What does testing for COVID-19 look like?
Testing can be ordered by your GP, or at a hospital emergency department, and is performed in public health laboratories across Australia.
The government said its pop-clinics will be staffed by doctors and nurses who will see up to 75 people a day over a six month period.
There will now be a dedicated Medicare-funded and bulk-billed pathology test that will check for COVID-19 and the flu.
Here's a behind-the-scenes look at what the test can look like:
If you have been tested for COVID-19, you are also required to self-isolate while you wait for the results. This means you do not go to work or school or to any outings except to see a medical practitioner.
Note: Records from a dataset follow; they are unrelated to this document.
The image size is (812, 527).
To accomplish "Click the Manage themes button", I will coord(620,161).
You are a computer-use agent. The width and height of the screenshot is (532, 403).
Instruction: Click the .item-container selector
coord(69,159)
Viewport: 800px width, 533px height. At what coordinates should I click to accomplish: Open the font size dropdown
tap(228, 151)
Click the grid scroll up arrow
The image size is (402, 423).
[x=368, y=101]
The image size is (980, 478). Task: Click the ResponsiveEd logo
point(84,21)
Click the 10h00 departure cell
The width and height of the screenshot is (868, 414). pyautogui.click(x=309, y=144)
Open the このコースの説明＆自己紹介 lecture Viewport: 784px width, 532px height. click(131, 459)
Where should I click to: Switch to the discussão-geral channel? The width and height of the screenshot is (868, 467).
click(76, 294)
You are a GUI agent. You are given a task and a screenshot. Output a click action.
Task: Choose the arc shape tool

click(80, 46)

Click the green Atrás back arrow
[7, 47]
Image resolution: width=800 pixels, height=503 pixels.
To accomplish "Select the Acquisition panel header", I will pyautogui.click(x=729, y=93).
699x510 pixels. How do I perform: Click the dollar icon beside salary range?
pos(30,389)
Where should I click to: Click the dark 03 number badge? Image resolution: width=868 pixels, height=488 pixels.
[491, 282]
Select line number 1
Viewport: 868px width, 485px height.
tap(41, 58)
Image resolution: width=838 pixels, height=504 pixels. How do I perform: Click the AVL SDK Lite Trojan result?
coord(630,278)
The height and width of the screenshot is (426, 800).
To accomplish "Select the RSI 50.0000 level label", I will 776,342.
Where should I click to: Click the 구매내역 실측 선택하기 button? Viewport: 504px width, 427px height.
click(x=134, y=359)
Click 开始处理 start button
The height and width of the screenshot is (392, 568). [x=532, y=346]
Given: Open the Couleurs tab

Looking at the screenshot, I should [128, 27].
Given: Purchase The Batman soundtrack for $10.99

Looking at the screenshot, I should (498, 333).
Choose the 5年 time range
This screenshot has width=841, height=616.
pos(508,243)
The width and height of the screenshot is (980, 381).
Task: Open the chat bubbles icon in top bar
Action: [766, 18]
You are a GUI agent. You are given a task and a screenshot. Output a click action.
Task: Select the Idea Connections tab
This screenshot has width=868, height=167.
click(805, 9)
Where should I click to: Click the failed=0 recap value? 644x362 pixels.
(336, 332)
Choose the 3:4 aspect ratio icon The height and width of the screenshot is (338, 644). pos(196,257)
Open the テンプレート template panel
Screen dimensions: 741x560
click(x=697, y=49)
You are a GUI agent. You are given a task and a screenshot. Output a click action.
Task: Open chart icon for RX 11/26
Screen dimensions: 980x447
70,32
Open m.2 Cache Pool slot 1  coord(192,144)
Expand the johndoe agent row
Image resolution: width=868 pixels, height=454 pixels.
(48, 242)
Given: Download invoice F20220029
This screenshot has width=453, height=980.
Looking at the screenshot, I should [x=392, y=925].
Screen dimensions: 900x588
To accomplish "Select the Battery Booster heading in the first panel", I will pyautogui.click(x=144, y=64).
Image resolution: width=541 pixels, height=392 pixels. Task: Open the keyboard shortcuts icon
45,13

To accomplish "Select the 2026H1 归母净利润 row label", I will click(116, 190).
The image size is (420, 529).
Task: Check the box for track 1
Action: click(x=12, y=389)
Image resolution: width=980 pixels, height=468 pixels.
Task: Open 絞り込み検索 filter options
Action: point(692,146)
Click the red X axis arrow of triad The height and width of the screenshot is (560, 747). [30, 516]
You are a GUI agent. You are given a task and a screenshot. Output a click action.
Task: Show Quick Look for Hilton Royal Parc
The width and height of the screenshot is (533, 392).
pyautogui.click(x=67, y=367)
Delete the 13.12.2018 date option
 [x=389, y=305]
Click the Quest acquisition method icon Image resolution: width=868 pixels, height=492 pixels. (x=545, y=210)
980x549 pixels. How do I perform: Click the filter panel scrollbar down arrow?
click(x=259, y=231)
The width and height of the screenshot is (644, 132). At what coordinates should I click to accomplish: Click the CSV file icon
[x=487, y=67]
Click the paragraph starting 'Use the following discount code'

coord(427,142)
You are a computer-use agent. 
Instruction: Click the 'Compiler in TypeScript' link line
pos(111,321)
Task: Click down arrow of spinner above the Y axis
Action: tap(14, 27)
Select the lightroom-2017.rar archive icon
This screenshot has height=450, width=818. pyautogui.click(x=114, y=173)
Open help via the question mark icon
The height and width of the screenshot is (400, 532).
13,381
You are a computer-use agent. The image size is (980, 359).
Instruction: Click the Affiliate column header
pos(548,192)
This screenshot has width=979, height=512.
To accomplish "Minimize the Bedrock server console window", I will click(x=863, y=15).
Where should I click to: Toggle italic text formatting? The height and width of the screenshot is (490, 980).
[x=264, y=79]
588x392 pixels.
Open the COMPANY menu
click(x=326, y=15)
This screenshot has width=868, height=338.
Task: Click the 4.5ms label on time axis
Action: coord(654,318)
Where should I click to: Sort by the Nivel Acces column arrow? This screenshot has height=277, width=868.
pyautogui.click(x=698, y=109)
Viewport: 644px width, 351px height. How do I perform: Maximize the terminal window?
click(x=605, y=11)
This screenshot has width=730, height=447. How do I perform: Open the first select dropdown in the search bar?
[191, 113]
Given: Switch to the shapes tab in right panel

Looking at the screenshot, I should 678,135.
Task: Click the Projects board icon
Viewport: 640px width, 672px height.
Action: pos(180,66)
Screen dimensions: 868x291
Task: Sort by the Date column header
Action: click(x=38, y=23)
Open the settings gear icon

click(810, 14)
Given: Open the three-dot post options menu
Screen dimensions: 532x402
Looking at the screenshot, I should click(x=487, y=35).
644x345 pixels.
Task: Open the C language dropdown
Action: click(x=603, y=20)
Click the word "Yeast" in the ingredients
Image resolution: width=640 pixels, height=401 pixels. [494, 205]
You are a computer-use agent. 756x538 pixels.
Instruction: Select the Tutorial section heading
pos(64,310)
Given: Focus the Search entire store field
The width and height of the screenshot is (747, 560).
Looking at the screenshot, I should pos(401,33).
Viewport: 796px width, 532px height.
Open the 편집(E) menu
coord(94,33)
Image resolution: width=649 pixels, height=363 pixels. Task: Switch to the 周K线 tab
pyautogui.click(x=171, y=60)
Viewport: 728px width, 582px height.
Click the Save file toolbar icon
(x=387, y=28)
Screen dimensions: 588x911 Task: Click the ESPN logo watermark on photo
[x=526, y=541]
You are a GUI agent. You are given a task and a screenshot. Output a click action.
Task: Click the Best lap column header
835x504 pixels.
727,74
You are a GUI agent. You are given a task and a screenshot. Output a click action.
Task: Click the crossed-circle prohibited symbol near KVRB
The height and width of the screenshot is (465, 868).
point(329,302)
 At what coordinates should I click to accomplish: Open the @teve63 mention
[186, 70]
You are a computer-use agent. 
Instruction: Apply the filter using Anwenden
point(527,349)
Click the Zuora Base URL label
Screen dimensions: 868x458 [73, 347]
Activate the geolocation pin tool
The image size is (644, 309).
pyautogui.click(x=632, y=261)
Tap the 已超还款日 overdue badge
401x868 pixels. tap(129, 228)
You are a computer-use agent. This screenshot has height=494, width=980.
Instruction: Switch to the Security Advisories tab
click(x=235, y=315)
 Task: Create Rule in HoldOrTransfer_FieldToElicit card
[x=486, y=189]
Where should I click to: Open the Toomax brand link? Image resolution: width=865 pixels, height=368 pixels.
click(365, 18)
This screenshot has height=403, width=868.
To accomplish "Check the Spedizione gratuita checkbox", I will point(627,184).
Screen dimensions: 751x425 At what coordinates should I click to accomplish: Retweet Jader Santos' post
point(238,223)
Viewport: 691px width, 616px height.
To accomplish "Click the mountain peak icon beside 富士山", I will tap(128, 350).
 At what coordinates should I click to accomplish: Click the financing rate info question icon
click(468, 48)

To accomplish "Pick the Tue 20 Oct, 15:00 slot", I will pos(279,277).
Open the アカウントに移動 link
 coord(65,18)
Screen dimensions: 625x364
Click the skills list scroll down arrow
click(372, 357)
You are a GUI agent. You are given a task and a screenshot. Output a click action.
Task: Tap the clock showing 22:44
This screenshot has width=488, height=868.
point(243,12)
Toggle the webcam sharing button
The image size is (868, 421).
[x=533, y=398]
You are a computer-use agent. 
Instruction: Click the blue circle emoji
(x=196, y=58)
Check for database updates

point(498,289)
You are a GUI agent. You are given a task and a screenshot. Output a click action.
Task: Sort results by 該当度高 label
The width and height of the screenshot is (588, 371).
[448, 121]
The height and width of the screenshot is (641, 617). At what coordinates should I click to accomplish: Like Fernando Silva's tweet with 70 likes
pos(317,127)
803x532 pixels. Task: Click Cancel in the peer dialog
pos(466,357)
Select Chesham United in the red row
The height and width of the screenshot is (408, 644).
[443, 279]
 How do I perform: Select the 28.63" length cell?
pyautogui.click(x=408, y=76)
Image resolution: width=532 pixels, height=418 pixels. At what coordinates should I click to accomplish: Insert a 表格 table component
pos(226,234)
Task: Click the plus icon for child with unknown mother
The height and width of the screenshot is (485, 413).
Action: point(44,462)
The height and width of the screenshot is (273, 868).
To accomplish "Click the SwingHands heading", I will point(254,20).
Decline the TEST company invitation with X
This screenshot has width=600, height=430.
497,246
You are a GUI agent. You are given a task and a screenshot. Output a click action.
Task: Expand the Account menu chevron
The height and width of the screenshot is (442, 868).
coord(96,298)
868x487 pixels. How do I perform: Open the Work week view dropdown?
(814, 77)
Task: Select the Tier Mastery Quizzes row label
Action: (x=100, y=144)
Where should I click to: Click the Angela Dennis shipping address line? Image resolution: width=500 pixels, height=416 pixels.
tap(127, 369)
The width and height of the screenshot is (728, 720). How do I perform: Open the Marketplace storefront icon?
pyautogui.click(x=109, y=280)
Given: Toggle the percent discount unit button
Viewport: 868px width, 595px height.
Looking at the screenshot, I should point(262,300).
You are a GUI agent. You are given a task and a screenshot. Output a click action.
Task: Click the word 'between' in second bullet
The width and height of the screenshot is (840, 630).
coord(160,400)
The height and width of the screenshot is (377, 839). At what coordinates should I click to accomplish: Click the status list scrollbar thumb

If you need to travel, you are advised to use a car and minimise public transport. If taxis, trains buses or trams cannot be avoided, you are asked to wear a mask, if available, and avoid direct contact with other passengers, drivers and staff.
What else should I do to prevent infection?
Despite case numbers continuing to grow, this advice remains the same -- and is consistent with year-round protection from other infectious diseases.
People are being urged to regularly wash their hands for at least 20 seconds, cough and sneeze into their elbow, and avoid touching their face.